With a gasp, he saw that there were easily a dozen more of the creatures stalking toward him on both sides of the street, all of them wearing the same black uniforms. Most of them were locked onto his position, except for two, which were cornering a family of three in front of a bodega.
“Please let there be a Romero festival in town,” he said as he raced along the building’s face toward the family.
He hopped the gap between buildings, anchored a webline on a balcony overhead, and dropped between the mother with her two started kids and the encroaching zombies.
His fist slammed into the first’s jaw, ripping the mandible off completely. He allowed a moment of shock, exclaiming, “Gross!” before squarely placing an uppercut under the second’s chin, sending it flying back about ten feet.
He ushered the family away, pointing toward a path of relative safety where no zombies were in sight. As he did, however, three more stumbled out of the alley he had just hopped over, coming up behind him. The zombies were comparatively slow, but as he faced the new arrivals down the previous two had recovered and were stalking toward him.
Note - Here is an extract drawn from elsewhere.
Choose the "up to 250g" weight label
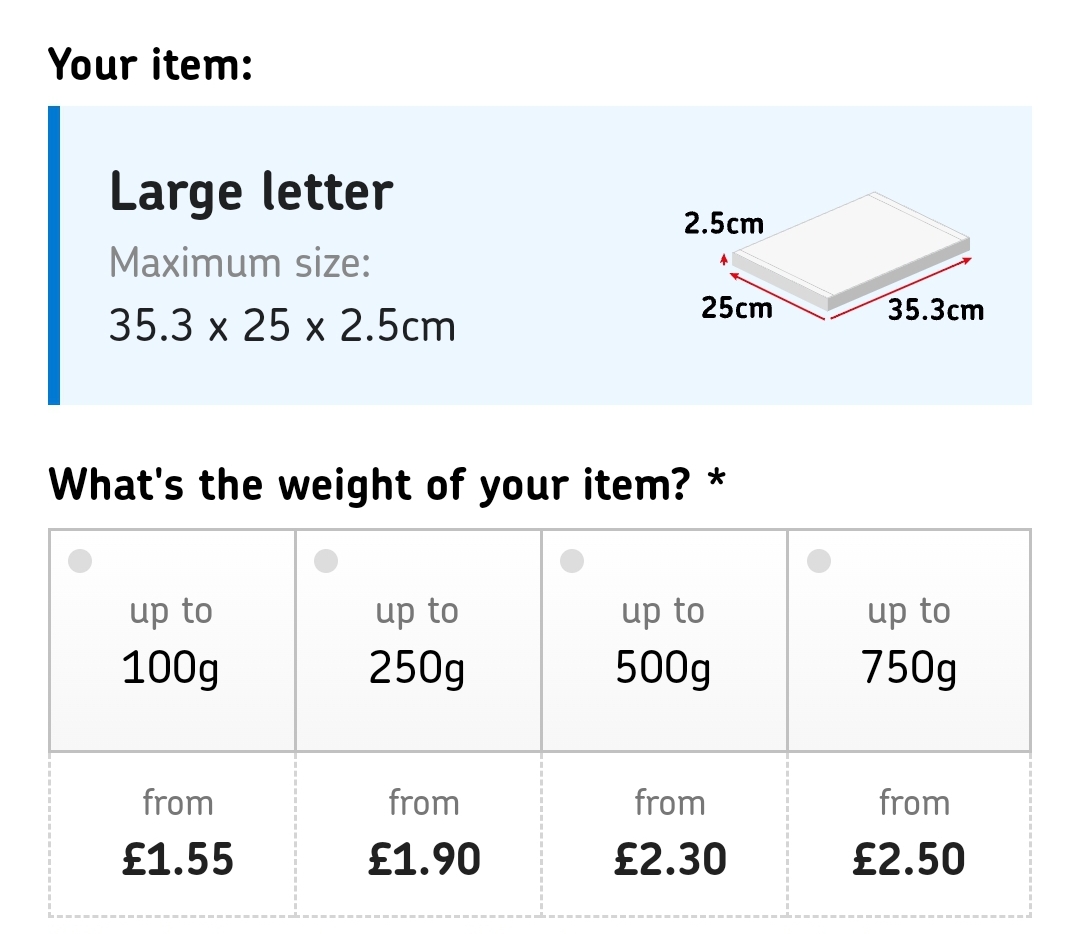pyautogui.click(x=417, y=642)
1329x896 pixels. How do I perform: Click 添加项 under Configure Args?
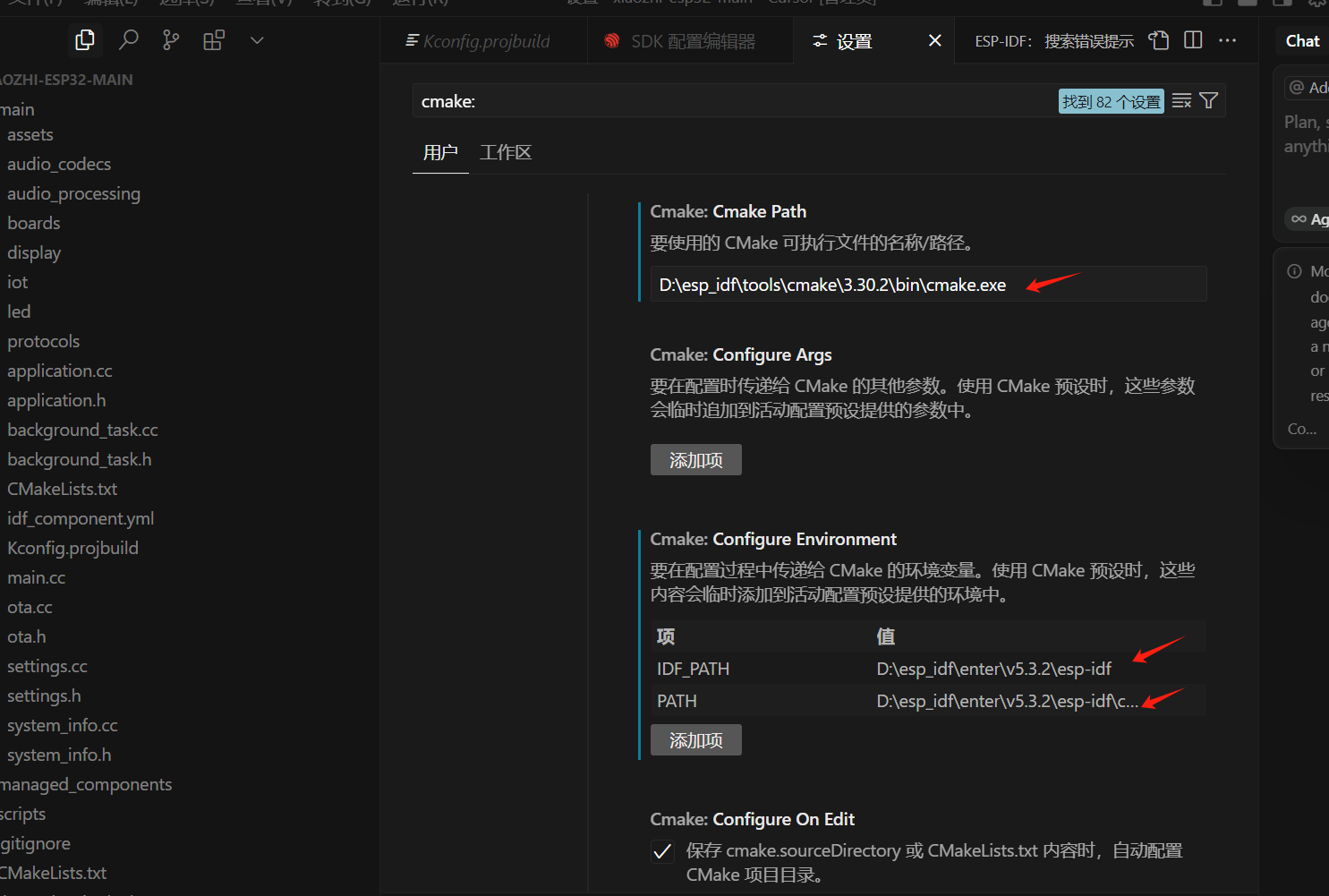695,460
Fists and feet flew, connecting with the rotting flesh of the zombies. The force of his strikes was only deadened by the thick black uniforms they wore, which looked to be bulky leather overcoats. Somehow, more were coming for him. As he put one down, another appeared. It was like the street was infested with them and he couldn’t figure out where they were all coming from.
Launching himself up and over one of the creatures, he spied the answer he was looking for. A bubble formed along the base of the vortex and when it burst another of the uniformed zombies was birthed out.
“Alien zombies?” he wondered aloud. “Inter-dimensional zombies? Weird Science zombies? Shame on Anthony Michael Hall!”
The uniforms bothered him. It alluded to someone controlling them, or at the very least, outfitting them. He could still make out the dark figure in the center of the maelstrom, but he wasn’t about to throw himself into that mess. He needed a plan, something better than rushing head-first into an unknown energy field.
The horde was growing and fast. Before he knew it Scarlet was surrounded completely, forcing him to give up the fight and retreat to a perch out of harm’s way. Planting himself on top of a flower shop’s awning, Scarlet watched as the zombies quickly filled the sidewalk under him, their count now way up into double-digits.
SCREECH!
A wave of compacted sound washed over the sidewalk full of zombies, causing Scarlet to instinctively cover his ears. He watched in amazement as the zombie horde began to lose its coherence, with splits forming in their ranks. The sound continued on, knocking several over as flakes of the already ruptured skin broke away.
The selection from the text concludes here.